### INPUT:
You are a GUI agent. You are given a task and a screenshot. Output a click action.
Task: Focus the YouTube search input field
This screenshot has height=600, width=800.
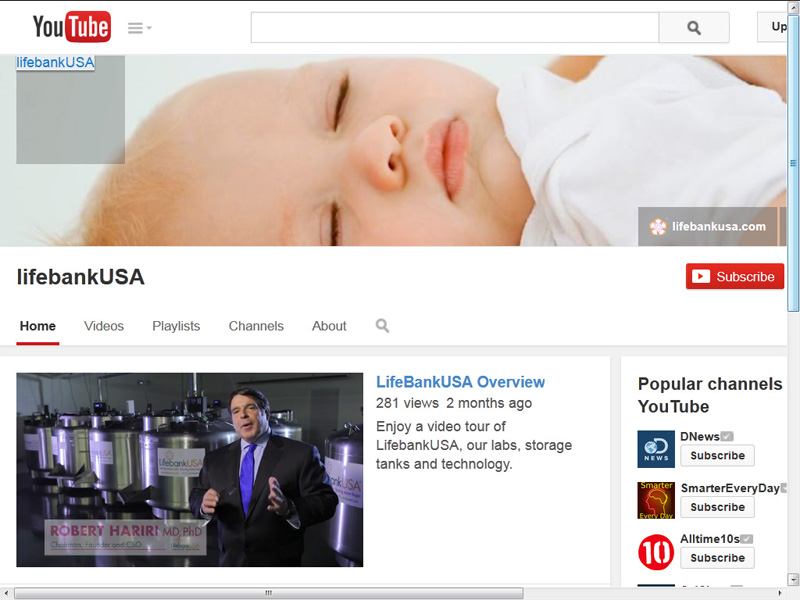click(x=454, y=28)
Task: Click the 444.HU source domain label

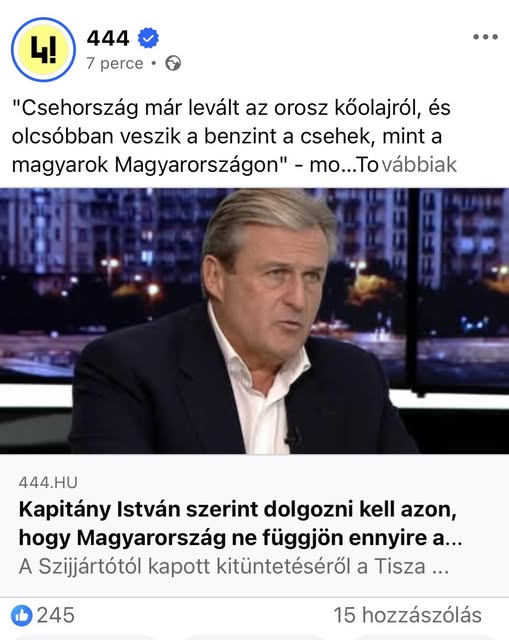Action: (x=48, y=482)
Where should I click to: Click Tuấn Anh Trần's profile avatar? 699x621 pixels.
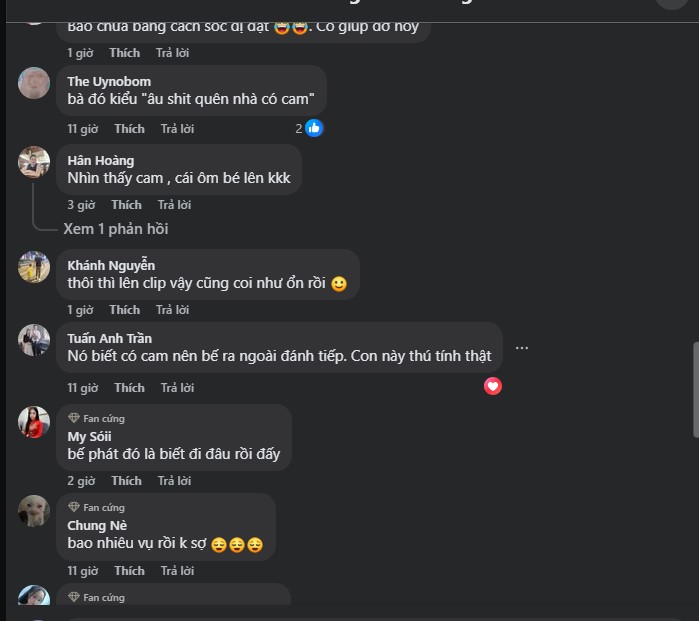(x=34, y=340)
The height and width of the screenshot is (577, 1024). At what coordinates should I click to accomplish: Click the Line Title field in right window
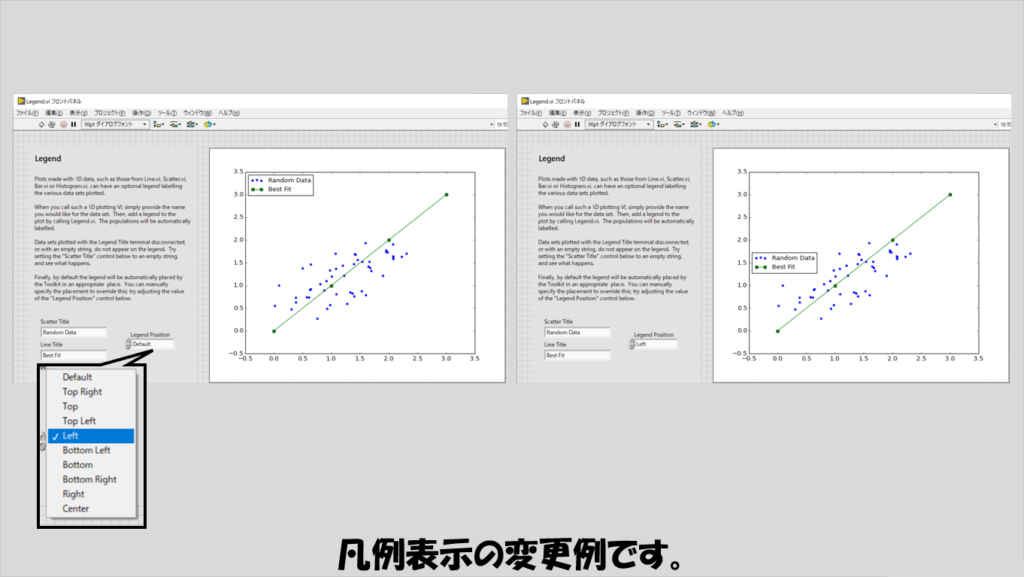point(576,355)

### ACTIVITY:
Copy out only the lines from the one containing "The height and" to the end of the entries, unchanged. Drop the pictures.

### RESULT FOR THIS EXERCISE:
The height and width of the screenshot is (577, 1024). At what coordinates should I click to accomplish: Click the Line Title field in right window
point(576,355)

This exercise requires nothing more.